Screen grounding examples:
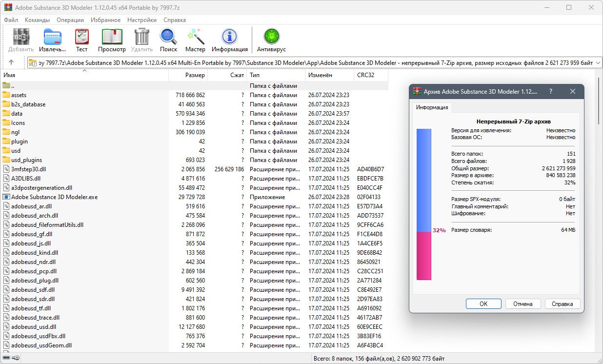The image size is (603, 364).
Task: Select the assets folder in file list
Action: 19,95
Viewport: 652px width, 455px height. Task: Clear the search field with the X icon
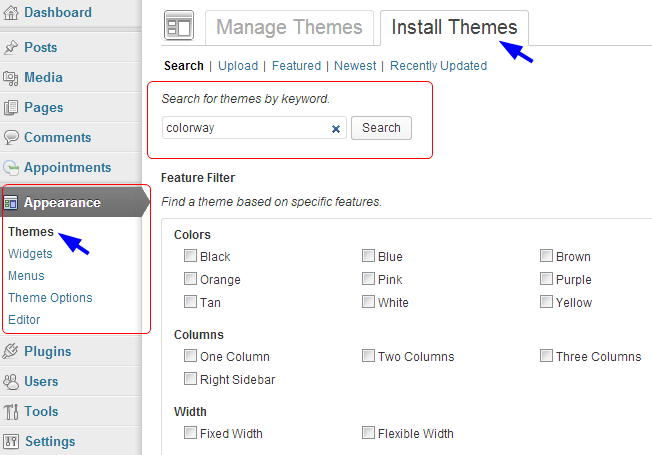[x=336, y=128]

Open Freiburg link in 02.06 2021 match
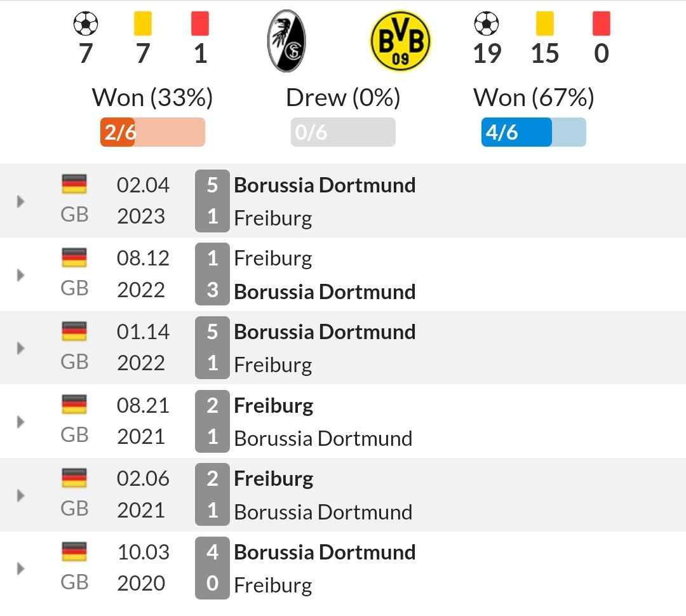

**INSTRUCTIONS FOR THE TASK**
Copy out every line of the rows above word for word, leaving out the pictures.

**OUTPUT**
The image size is (603, 364).
Task: Select the assets folder in file list
Action: 19,95
Viewport: 652px width, 455px height. Task: Clear the search field with the X icon
[x=336, y=128]

Open Freiburg link in 02.06 2021 match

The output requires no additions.